Sheriff Donny Youngblood (above) is furious over a report from Immigration and Customs Enforcement that lists Kern County as the third-worst in the nation for not honoring so-called “detainers” of inmates. That report shows Kern declined those detainers 65 times during one week in February. Youngblood says his department doesn’t do any detainers at all, and that they cooperate with ICE in other ways.
“That we, Kern County, was the third-highest behind Los Angeles and New York for not honoring detainers — how in the world could that possibly be true?” Youngblood said on Thursday.
The sheriff said he called local ICE agents his department works with, and reports they apologized, but he didn’t get an adequate answer about the data in the report.
“If I sound irritated, that’s good,” Youngblood continued, “because I am.”
Youngblood says detainers are a request by ICE to hold an inmate for 48 hours after their release from jail. The sheriff says a court in Oregon had ruled the detainers violate the Fourth Amendment.
The sheriff says after that came down, he then allowed ICE to have agents in Kern County jails and access to their data base. The ICE agents can see who’s in jail, and when they’ll be released, and decide if they want to pick up a person who may need to be deported.
Youngblood says the Kern jails respond to “requests for notification” from ICE. And that having their agents in the local jails has been going smoothly.
“It’s been a good relationship until today,” Youngblood said. “It’s very discouraging that my federal partners don’t have an answer to why this report was released with fake information.

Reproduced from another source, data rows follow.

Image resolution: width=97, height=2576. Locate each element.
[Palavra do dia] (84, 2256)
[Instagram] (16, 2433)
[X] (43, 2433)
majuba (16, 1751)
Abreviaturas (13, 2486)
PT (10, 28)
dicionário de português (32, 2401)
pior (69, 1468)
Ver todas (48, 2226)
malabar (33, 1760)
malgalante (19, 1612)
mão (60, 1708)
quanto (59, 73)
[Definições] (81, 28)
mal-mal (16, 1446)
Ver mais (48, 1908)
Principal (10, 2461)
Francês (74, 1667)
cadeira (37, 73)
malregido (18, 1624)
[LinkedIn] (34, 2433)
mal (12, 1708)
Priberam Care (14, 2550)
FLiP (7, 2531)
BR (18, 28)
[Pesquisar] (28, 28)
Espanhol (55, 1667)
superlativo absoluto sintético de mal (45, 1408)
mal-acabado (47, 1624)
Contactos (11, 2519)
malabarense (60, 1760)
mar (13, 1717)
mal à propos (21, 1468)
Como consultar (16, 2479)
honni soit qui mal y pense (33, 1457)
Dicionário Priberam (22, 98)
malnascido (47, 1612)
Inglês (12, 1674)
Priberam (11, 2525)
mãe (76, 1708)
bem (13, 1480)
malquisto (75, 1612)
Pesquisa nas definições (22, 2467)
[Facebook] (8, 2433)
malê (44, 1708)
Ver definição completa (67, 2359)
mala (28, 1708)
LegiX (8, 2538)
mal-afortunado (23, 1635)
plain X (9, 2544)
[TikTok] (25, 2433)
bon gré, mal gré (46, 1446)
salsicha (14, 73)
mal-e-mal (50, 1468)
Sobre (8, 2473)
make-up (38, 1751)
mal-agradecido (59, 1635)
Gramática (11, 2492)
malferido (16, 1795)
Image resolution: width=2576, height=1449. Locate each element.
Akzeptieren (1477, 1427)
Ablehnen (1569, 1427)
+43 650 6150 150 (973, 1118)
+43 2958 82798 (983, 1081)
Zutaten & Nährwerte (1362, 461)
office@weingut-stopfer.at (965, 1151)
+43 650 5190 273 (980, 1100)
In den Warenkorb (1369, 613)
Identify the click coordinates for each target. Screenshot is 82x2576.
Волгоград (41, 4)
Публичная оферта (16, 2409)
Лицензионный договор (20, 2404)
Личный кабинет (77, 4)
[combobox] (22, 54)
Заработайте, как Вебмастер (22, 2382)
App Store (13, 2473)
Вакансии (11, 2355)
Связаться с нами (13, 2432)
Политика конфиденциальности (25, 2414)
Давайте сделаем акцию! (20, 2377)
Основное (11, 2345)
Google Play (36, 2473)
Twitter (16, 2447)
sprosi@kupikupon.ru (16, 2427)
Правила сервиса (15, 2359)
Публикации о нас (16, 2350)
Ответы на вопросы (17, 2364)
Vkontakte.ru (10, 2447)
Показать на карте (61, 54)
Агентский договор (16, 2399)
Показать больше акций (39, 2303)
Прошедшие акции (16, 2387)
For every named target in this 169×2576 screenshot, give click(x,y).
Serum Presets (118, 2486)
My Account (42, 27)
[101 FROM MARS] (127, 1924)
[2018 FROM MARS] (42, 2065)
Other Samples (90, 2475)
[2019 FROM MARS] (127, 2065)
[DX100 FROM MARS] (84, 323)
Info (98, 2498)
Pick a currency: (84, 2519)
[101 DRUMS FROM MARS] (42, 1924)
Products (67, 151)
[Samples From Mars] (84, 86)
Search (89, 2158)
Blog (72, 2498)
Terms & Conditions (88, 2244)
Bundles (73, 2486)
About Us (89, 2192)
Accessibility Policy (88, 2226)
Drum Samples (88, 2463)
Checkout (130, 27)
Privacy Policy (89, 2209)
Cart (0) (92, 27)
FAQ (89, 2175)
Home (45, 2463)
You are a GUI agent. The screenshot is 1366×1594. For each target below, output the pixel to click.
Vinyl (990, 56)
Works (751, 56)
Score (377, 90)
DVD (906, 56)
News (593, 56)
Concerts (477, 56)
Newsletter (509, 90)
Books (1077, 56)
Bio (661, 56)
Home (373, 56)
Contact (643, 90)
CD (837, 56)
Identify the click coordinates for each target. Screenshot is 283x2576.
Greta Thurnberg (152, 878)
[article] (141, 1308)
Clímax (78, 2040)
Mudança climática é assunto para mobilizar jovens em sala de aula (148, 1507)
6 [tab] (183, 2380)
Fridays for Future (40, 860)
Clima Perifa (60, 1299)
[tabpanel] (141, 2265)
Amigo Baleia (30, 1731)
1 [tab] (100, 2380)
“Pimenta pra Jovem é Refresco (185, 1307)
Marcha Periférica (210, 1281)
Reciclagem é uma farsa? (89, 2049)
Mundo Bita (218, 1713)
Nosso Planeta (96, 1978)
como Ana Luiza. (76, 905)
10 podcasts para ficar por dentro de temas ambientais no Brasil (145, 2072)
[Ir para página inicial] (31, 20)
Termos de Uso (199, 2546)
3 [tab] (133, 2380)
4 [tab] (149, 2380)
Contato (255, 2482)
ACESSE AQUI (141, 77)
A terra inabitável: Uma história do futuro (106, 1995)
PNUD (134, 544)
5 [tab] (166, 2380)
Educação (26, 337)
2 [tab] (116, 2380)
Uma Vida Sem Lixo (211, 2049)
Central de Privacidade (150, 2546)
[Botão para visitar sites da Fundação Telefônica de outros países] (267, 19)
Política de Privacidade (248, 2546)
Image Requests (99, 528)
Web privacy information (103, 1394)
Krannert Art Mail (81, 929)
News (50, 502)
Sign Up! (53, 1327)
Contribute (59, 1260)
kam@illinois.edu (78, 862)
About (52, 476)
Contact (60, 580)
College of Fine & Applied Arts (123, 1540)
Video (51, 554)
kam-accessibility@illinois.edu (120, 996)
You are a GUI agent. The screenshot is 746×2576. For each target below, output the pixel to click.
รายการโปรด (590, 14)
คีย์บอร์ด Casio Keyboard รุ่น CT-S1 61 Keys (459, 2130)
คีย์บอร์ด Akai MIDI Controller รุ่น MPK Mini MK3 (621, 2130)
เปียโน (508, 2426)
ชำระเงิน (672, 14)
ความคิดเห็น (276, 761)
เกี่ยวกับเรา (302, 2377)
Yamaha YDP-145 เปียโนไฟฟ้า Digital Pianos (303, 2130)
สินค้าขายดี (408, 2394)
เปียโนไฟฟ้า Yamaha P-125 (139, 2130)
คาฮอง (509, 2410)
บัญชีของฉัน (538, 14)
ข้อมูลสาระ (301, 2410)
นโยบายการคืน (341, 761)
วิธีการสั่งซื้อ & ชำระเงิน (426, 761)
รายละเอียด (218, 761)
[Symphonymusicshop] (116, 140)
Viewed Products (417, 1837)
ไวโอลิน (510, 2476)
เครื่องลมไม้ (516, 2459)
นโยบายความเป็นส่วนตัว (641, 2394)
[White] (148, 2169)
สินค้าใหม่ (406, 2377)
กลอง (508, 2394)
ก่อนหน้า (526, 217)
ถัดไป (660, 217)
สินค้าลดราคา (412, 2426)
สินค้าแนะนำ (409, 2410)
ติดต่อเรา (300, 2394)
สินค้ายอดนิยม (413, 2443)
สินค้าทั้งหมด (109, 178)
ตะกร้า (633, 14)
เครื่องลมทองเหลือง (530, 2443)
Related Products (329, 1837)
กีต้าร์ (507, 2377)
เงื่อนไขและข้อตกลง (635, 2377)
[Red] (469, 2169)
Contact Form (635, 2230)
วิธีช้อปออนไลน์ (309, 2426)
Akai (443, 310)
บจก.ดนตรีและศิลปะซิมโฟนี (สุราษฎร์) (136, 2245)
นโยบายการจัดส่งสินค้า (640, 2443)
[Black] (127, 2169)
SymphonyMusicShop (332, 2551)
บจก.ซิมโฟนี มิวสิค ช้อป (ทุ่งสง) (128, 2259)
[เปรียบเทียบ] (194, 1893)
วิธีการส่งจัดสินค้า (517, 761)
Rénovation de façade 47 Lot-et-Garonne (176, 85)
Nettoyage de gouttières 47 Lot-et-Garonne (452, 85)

And, that’s troubling to me, because it reflects on me as a sheriff.”
By late Thursday, an ICE spokesman sent Eyewitness News a statement.
“The jurisdictions reflected in ICE’s Declined Detainer Outcome Report (DDOR) are jurisdictions that have — in the past — publically expressed unwillingness to fully comply with ICE’s detainer requests or have not provided ICE with sufficient time to allow for the safe transfer of a detainee,” the emailed statment reads.
But, Youngblood had said the ICE agents get the information about when an inmate will be released, and the agents can be there to take custody at that time.
However, an ICE spokesman also told Eyewitness News that “detainers” may still be filed. And, if someone is picked up, it may be discovered then that a detainer had been issued for that individual at some time.
The ICE statement said they want cooperation from local law enforcement to help ensure the safety of the public.
“Should a jurisdiction make a posture change with regard to their policies involving detainers that is captured as a matter of public record and that ICE can point to, ICE will revise the report accordingly,” the state added.
Youngblood says the numbers in the report don’t make sense. He’s also upset that the Fox News Network ran the story without checking into the numbers.
“They should have known, if they did any research at all, that Kern County is a very conservative county, and it would be virtually impossible for us to be the third (worst) in the country.”
Youngblood says he wants answers, and he’s sent a text to the head of ICE.
“This thing has to be resolved, you can’t go around putting out fake information, information that’s not true,” he said.
The sheriff disputes his office declined the detainers 65 times in one week, and also noted the department had responded to 25 “requests for notification” during the entire month of February. He thinks the terminolgy doesn’t match, and the numbers in the ICE report are way off.
“That is troubling to me, because it reflects on me as a sheriff and what I stand for, and the way that we operate.” Youngblood said. “Because I’m very truthful and honest with the people of my county. The phone calls that I got today, all second-guessing my honesty about things I had told the public. So this is very troubling to me.”